En Finlande, la conservation et l’archivage de la musique sont confiés à la bibliothèque de l’académie Sibelius, qui joue le rôle d’une phonothèque nationale. Quid des supports traditionnels, le CD est-il en crise comme en France où les prêts de CD audio s’effondrent ? La tendance est à la stabilisation du prêt de CD, mais nos collègues pensent que certains domaines musicaux résisteront mieux, comme le classique ou le jazz.

Concernant les personnels, la question est abordée de savoir s’il faut une diversification des recrutements, comme le pense P. Bazin, ou si des bibliothécaires formés peuvent s’adapter à une nouvelle offre. Peut-être faut-il aborder ici la question de l’évolution des formations initiales des bibliothécaires ? Par ailleurs, qu’apporte une offre numérique importante à une population probablement déjà très équipée à domicile ? Un lieu de rencontres, un lien social : à la bibliothèque, on travaille, on enregistre, on écoute en groupe ; d’où l’importance de prévoir des espaces conviviaux, des tables, des coins détente. Mais comment convaincre les autorités de tutelle d’investir dans un projet aussi éloigné de la conception traditionnelle de la bibliothèque ? À Helsinki, une préparation importante, des enquêtes sur les attentes et souhaits du public jeune ont permis de préfigurer l’offre réalisée à la bibliothèque 10. Mais il reste à Helsinki une trentaine de lieux plus classiques, dont la bibliothèque centrale (10 000 m2, où les surfaces sont distribuées entre bureaux de travail interne et services publics).

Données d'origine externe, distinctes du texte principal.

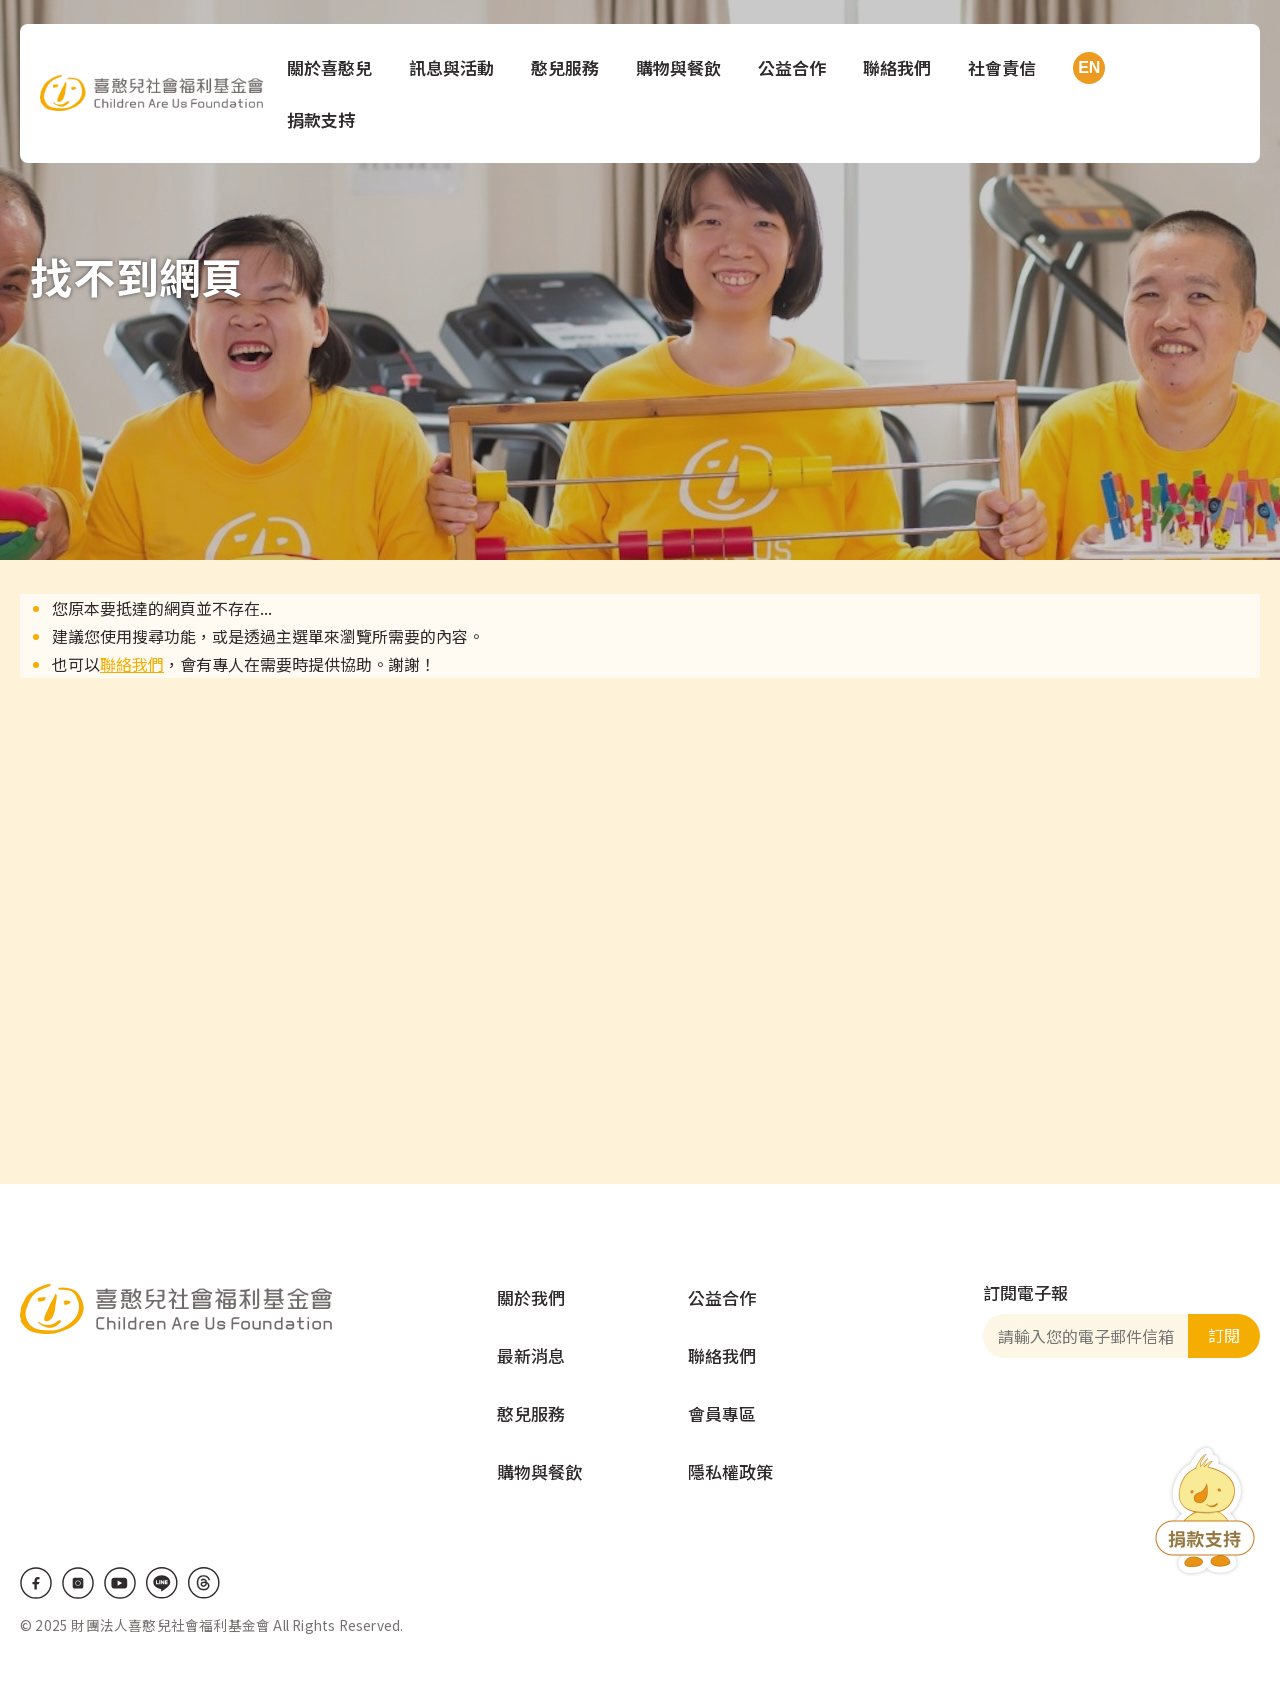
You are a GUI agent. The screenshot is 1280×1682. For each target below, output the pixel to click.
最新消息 (531, 1355)
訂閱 (1224, 1335)
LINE (162, 1583)
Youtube (120, 1583)
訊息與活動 (453, 67)
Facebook (36, 1583)
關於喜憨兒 (331, 67)
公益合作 (794, 67)
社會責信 (1004, 67)
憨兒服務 (567, 67)
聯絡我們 (899, 67)
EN (1087, 68)
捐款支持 (323, 119)
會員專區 (722, 1413)
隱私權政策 (730, 1471)
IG (78, 1583)
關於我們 (531, 1297)
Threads (204, 1583)
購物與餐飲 (680, 67)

S. Koskinen souligne combien la Finlande est un pays où les relations sont faciles entre professionnels, ce qui rend très aisé le travail de chacun et la coopération interétablissements. Cet échange informatif proposait des exemples trop différents pour établir des passerelles, mais il nous donne à penser : comment imaginer le futur de nos établissements dans un monde en évolution si rapide, où les jeunes publics ont une culture numérique quasi « structurante » de leur univers ? Les bibliothèques doivent-elles écouter cette demande, et renouveler totalement leur offre pour séduire ceux ou celles qui, sinon, ne les fréquenteraient plus ? Question fondamentale pour la définition des politiques publiques de la culture.